◆ Recorded information ◆
_ _ _
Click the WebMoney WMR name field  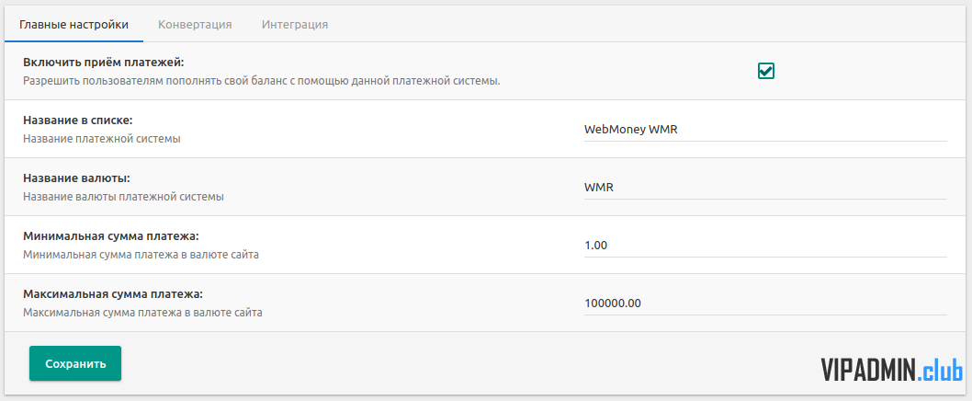pyautogui.click(x=765, y=129)
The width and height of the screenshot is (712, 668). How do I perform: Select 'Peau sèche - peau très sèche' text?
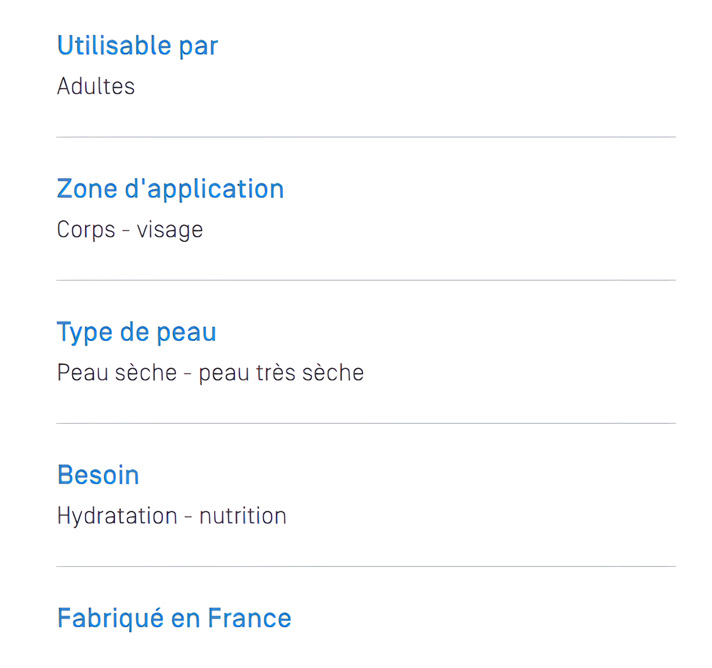[210, 373]
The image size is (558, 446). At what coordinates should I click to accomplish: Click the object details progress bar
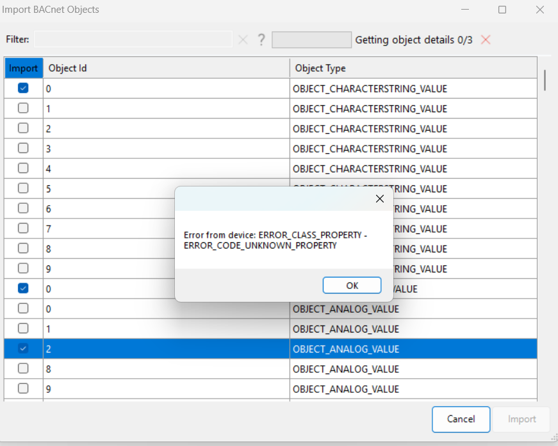[311, 40]
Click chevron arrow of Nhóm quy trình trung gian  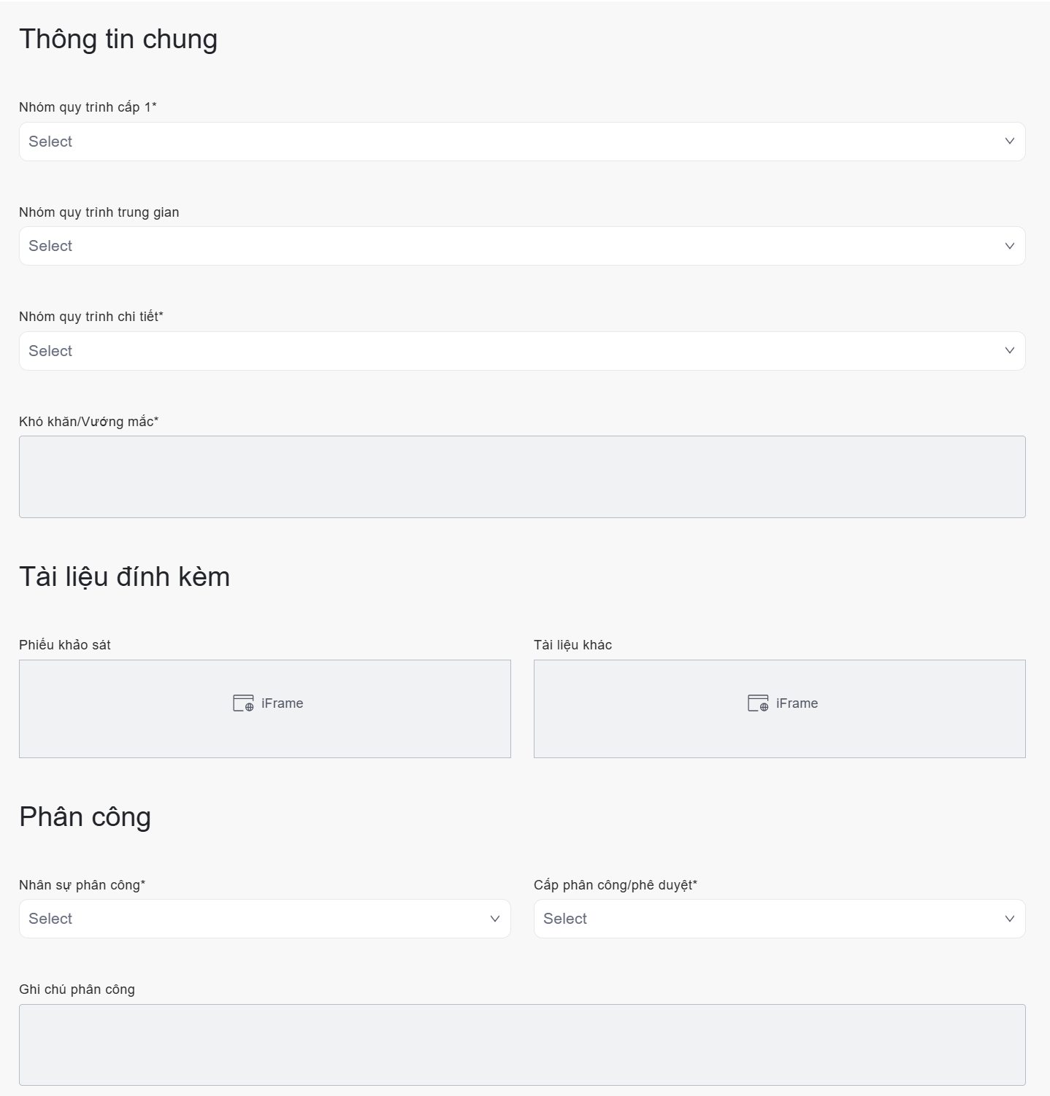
_ _ _
◆ Short task ◆
Rewrite the entries from the line containing "The image size" through the end of the entries, replacing "progress bar" with "status bar" and keeping everything else the same. Omit the pictures from your answer.

◆ Solution ◆
The image size is (558, 446). At what coordinates should I click to accomplish: Click the object details status bar
[311, 40]
Click chevron arrow of Nhóm quy trình trung gian  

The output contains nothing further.